Лишь в одном показателе может быть она напоминала бы, а именно – в экономическом. Юрий Николаевич сказал, что возможно они пытаются ситуацию успокоить и сыграть на время. Разумеется, это существенный фактор. Но на чью руку, собственно, этот фактор играет? Думаю, что не заговорщиков. Они ведь пришли к власти под лозунгами решительными, под лозунгами – превратим слова в дела. Что же мы видим? Если пройдет неделя-другая, независимо оттого, какое решение примет Верховный Совет, то мы увидим, что они остаются людьми слов, а не дела, что ничего на лад не может пойти даже в Советском Союзе, потому что меры, предлагаемые ими, дисциплинарные меры, а они требуют как раз классического подхода к военным переворотам, а отнюдь не этих нововведений и новшеств, которые позволяют себе путчисты.
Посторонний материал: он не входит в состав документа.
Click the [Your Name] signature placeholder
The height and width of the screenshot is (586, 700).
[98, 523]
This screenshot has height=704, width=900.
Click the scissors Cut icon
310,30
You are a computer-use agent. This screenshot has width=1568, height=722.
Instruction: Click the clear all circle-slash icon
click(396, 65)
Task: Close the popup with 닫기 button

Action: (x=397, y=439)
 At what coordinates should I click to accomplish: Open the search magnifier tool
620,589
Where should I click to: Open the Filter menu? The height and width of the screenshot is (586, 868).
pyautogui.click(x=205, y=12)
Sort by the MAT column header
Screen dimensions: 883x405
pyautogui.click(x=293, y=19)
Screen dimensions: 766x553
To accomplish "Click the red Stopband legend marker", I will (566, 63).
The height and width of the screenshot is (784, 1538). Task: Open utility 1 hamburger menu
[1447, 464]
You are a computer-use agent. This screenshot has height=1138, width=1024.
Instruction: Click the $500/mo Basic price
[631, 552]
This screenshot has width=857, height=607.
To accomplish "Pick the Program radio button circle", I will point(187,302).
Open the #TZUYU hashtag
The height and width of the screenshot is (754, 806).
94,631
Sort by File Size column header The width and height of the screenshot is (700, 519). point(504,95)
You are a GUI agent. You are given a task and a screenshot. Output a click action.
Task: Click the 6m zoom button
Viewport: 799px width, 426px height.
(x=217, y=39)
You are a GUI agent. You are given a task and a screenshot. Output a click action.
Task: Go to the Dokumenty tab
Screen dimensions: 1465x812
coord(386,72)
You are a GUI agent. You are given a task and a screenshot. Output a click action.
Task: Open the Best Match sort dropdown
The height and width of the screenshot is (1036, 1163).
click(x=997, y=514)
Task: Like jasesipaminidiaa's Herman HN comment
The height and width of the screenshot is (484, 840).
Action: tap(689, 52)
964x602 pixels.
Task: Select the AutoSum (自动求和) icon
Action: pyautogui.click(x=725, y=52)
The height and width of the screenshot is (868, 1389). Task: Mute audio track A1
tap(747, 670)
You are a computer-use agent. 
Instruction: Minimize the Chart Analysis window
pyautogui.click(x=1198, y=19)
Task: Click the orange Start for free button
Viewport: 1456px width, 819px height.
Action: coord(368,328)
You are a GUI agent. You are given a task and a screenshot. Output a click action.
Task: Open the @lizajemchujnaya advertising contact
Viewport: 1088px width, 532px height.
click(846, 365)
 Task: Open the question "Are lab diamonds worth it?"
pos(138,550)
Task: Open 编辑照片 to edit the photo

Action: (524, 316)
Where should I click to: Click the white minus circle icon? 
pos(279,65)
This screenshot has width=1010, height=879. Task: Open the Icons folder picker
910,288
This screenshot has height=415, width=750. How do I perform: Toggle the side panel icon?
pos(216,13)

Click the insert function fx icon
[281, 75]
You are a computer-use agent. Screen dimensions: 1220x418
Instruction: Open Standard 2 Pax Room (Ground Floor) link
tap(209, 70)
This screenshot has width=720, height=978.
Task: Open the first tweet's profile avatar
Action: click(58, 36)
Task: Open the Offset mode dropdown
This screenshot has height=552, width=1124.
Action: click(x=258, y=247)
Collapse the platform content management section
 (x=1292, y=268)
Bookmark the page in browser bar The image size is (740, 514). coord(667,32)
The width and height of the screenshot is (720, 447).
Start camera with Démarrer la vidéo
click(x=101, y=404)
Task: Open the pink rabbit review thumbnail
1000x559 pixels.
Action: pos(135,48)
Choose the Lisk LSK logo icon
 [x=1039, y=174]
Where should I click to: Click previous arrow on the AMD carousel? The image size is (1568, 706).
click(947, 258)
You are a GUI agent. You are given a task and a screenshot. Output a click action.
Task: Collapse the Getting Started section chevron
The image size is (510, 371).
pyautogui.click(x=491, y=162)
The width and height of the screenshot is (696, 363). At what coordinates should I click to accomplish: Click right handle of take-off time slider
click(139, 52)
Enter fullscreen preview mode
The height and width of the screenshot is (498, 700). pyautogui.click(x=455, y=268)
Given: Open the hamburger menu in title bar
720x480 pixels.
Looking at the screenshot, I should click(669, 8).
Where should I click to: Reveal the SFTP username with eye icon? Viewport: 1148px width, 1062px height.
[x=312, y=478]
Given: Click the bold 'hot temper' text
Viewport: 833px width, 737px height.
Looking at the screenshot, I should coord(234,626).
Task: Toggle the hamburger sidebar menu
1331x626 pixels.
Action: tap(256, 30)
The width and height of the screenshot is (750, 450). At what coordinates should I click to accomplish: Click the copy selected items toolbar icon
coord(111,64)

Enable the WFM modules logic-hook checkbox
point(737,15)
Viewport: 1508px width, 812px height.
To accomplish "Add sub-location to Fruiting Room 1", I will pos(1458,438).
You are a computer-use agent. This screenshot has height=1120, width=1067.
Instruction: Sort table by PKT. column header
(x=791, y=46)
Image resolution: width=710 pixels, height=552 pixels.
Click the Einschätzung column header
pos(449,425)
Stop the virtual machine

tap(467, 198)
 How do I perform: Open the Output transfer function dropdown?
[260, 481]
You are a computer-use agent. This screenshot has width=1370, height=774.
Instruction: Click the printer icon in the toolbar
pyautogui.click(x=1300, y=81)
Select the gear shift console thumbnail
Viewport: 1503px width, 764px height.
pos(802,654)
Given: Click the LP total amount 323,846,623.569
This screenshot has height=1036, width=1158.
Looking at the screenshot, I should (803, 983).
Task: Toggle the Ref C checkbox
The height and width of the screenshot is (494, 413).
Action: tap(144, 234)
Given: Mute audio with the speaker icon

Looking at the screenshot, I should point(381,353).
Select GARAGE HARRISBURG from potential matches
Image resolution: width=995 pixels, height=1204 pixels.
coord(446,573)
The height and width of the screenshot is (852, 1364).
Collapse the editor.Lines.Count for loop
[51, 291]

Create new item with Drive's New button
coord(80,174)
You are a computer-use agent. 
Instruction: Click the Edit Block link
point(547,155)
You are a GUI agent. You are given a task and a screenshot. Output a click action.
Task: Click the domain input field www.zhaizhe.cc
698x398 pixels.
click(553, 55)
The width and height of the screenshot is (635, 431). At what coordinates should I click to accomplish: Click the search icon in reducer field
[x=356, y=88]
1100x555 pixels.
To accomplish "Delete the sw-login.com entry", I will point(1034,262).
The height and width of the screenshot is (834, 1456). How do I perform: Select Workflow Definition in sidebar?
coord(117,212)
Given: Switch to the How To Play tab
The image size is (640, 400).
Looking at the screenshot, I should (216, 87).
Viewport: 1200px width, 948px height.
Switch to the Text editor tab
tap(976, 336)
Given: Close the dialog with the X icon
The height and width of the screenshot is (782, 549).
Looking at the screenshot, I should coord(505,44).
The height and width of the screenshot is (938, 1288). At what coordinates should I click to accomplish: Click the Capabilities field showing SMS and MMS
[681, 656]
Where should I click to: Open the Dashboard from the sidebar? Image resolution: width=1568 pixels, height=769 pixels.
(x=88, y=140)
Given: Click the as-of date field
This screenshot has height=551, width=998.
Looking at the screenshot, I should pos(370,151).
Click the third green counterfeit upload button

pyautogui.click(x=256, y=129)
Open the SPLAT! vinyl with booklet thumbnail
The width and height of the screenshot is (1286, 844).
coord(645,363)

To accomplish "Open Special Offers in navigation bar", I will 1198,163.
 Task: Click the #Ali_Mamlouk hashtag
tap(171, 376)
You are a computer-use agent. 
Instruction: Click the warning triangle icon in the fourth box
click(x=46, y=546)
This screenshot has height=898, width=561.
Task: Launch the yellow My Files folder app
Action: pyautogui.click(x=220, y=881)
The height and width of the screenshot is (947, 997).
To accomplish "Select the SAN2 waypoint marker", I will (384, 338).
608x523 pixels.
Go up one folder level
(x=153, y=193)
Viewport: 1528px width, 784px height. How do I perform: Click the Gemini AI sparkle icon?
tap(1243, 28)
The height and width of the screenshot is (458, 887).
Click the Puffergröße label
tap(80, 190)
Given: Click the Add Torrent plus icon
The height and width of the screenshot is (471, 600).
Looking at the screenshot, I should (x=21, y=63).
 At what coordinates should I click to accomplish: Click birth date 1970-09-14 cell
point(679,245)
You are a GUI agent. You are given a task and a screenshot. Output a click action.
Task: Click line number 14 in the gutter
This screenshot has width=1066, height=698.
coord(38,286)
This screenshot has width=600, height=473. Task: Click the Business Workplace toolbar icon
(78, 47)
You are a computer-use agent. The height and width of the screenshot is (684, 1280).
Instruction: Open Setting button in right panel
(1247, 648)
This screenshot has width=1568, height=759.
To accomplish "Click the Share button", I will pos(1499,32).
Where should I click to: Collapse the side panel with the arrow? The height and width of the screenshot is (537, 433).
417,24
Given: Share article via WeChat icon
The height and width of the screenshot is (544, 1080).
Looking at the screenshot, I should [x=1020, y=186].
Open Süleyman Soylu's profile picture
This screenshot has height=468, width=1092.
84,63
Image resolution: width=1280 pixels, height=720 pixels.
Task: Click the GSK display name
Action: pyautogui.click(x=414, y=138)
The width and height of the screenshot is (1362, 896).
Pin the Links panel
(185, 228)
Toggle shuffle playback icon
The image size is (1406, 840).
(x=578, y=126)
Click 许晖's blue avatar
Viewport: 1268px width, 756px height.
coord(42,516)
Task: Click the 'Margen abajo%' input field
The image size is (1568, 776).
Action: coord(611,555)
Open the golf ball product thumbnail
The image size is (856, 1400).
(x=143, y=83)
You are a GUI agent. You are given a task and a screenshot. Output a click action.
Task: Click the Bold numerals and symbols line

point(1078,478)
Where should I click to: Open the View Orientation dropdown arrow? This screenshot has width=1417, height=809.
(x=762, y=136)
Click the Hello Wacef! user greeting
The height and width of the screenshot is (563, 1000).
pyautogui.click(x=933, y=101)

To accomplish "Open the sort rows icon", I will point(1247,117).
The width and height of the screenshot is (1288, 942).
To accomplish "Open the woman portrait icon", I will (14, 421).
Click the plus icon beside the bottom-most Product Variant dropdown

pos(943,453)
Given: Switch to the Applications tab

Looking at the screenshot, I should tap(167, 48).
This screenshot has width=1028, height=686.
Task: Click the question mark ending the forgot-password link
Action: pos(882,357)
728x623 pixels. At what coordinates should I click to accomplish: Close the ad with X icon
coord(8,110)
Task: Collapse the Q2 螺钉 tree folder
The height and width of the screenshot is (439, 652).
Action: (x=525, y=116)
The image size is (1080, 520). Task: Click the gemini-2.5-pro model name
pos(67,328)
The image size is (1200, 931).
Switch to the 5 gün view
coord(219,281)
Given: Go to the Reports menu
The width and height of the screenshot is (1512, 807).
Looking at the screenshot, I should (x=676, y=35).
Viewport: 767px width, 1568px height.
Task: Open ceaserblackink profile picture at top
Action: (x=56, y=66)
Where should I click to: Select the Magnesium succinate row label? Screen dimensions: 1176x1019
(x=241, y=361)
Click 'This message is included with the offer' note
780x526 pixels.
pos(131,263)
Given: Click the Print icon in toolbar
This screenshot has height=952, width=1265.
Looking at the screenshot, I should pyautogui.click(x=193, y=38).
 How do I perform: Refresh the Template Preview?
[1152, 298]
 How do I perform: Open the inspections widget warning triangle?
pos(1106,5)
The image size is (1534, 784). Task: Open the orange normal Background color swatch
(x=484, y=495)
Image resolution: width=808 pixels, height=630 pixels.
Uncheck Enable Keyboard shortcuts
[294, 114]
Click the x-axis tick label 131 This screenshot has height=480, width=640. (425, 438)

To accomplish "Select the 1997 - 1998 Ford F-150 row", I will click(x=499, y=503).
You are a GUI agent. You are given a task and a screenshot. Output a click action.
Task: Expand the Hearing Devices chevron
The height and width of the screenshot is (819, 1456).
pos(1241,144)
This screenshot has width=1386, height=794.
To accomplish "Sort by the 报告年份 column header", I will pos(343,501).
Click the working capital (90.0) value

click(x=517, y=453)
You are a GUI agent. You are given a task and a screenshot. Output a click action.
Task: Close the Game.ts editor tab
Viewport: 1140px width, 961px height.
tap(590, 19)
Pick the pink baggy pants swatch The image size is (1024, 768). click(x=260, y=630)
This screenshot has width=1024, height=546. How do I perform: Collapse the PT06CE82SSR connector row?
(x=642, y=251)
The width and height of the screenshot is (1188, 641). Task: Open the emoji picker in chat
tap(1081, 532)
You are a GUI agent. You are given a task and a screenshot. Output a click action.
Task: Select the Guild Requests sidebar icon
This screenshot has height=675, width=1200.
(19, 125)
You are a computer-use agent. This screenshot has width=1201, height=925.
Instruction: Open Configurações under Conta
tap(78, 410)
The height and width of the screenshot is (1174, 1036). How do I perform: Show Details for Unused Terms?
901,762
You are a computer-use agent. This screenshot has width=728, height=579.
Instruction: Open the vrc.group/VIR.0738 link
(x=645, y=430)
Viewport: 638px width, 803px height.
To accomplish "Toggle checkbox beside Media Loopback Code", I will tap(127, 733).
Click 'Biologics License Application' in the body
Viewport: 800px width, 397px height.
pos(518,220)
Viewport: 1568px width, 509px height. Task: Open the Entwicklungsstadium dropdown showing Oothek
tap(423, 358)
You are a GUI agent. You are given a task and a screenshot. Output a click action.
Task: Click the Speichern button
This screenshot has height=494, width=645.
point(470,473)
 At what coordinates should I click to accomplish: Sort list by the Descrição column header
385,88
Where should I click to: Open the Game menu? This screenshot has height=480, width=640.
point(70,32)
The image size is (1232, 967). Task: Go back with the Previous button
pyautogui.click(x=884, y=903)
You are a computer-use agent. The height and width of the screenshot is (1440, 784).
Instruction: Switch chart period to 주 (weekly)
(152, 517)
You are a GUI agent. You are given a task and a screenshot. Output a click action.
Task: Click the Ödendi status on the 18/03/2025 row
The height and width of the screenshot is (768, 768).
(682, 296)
Лев Ройтман: Но это не значит, что вы им подсказываете, как им действовать.

Ефим Фиштейн: Нисколько! Наоборот.

Лев Ройтман: Юрий Николаевич, мы говорили о возможностях принятия решения того или иного в Верховном Совете СССР. Сессия назначена на 26 августа. Однако на 21 августа назначена чрезвычайная сессия Верховного Совета России. Ваш прогноз.

Юрий Афанасьев: Я не сомневаюсь в том, что сессия Верховного Совета России решительно выступит против заговорщиков и решительно осудит их действия. В этом я совершенно уверен.
Я все-таки еще хотел бы коснуться этой темы – неуверенности этих путчистов, о глубинных причинах этой неуверенности. Дело в том, что им самим ясно и ясно всем, что они как бы люди позавчерашнего дня. Они действуют даже не из вчера, а из позавчера. Они пытаются затащить народы Советского Союза в это позавчера. И вот это ощущают не только они, а и все те, кто рядом, около или колеблется. Ведь, в конце концов, все знают, каждый солдат, каждый офицер, что каждый его шаг, каждая команда будет зафиксирована. Она отложится в народной памяти. И каждому диктору телевидения, посмотрите на их выражение лица, как им неудобно выходить и зачитывать эти дурацкие всякие решения, постановления. Ведь они же тоже знают, что завтра и послезавтра все это отложится, все это зафиксируется. Мне сегодня хотелось обратиться в связи с этим к солдатам, генералам. Ведь каждая команда, каждый приказ – это будет не просто записано на бумаге, это зафиксируется все на фотопленках, на магнитофонных пленках. Все это потом будет проанализировано. Как же люди эти предстанут перед обществом, перед своими сыновьями с этими ретроградными, ужасными приказами – допустим, двинуть полк к Верховному Совету или, наоборот отозвать какой-то полк от Верховного Совета и бросить этих людей, которые там находятся, на произвол судьбы, на волю каким-то случайным командам и т. д. Вот откуда, мне кажется, идет эта неуверенность. И наоборот. Люди обретают уверенность, дежуря или ночуя у здания Верховного Совета, собираясь сегодня на эту демонстрацию или митинг. Еще раз, как это было неоднократно, москвичи и жители других городов, преодолевая страх, рискуя в какой-то мере, выходят на эти площади и, в конце концов, решают и судьбы народов, и судьбу Советского Союза. И вот от этой моральной уверенности очень многих людей в разных республиках, мне кажется, проистекает и общее у меня убеждение, что Верховный Совет России, конечно, выступит с осуждением того, что происходит со стороны этих янаевцев, что в конце концов не только Верховный Совет… Это тоже очень важно. Важно, чтобы сейчас и в областях, и в республиках посмотрели люди на своих руководителей, на своих избранников – председателей исполкомов, областных советов – и увидели, за кого они? Действительно, критический момент, решающий шаг, поворот – за кого же эти их избранники? Что они должны сказать сейчас?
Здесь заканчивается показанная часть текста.